Here comes an example.

using CoroutineGroup
class MainWindow: public QMainWindow {
public:
    MainWindow();
    virtual ~MainWindow() override;
private:
    void loadDataFromWeb();
private:
    QPlainText *textEdit;
    CoroutineGroup *operations; // a pointer, but not a value.
};

MainWindow::MainWindow()
    :textEdit(new QPlainText(this), operations(new CoroutineGroup)
{
    setCentralWidget(textEdit);
    // always spawn coroutine using CoroutineGroup
    operations->spawn([this] {
        loadDataFromWeb();
    });
}

MainWindow::~MainWindow()
{
    // always delete CorutineGroup before other field.
    delete operations;
    delete textEdit;
}

void MainWindow::loadDataFromWeb()
{
    HttpSession session;
    textEdit->setPalinTex(session.get("https://news.163.com/").html();
}

Functions in CorotuineGroup.

bool add(QSharedPointer<Coroutine> coroutine, const QString &name = QString())

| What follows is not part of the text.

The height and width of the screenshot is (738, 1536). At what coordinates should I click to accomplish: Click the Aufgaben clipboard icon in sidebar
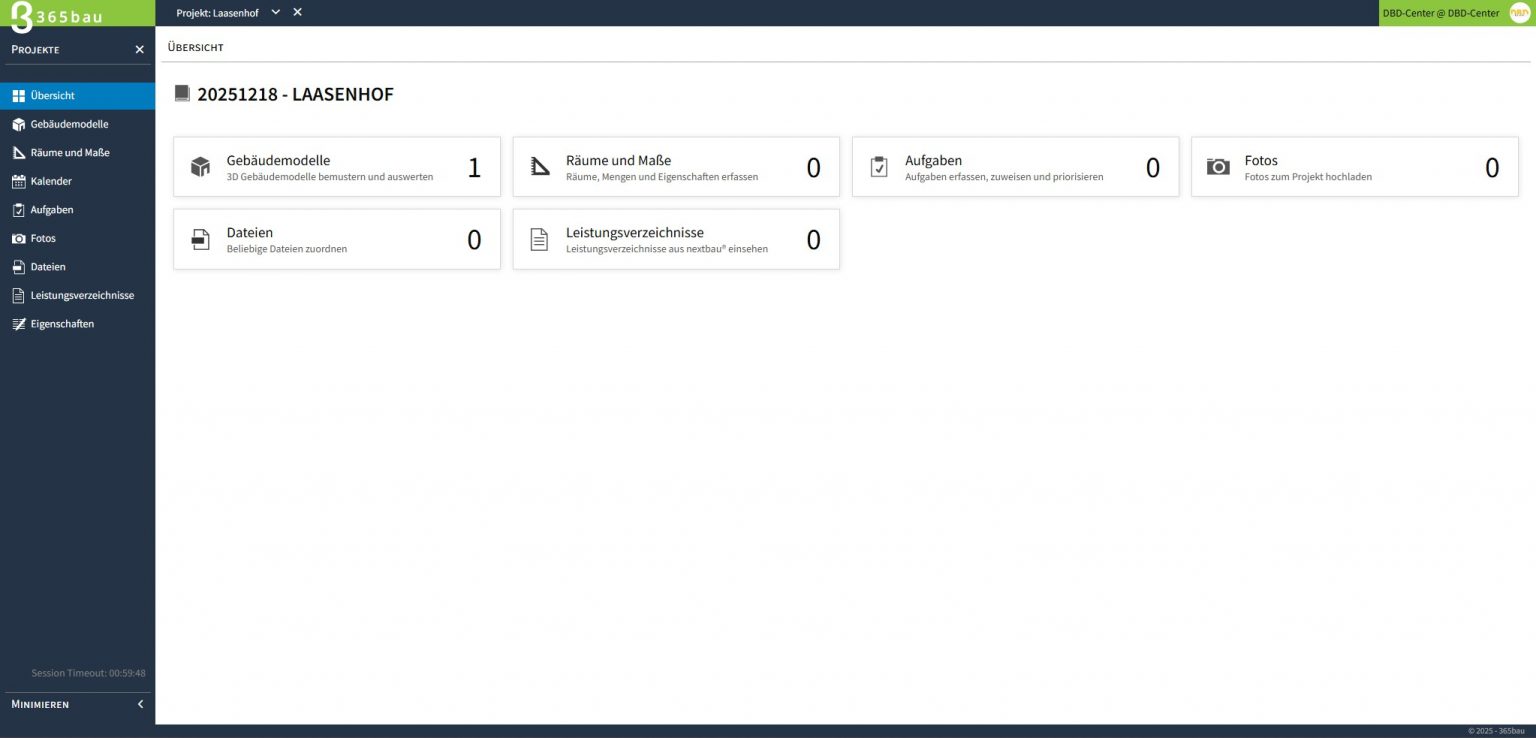(18, 210)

Add a coroutine which is specified by a smart pointer to group. If the parameter name is specified, we can use CoroutineGroup::get(name) to fetch the coroutine later.

bool add(Coroutine *coroutine, const QString &name = QString())

Add a coroutine which is specified by a raw pointer to group. If the parameter name is specified, we can use CoroutineGroup::get(name) to fetch the coroutine later.

bool start(Coroutine *coroutine, const QString &name = QString())

Start a coroutine, and add it to group. If the parameter name is specified, we can use CoroutineGroup::get(name) to fetch the coroutine later.

QSharedPointer<Coroutine> get(const QString &name)

Fetch a coroutine by name. If no coroutine match the names, an empty pointer is return.

bool kill(const QString &name, bool join = true)`

Kill a coroutine by name and return true if coroutine is found. If the parameter join is true, the coroutine is joined and removed, otherwise this function is return immediately.

bool killall(bool join = true)

Kill all coroutines in group, and return true if any coroutine was killed. If the parameter join is true, the coroutine is joined and removed, otherwise this function is return immediately.

bool joinall()

Join all coroutines in group. and return true if any coroutine is joined.

int size() const

Return the number of corouitnes in group.

bool isEmpty() const

Return whether there is any coroutine in the group.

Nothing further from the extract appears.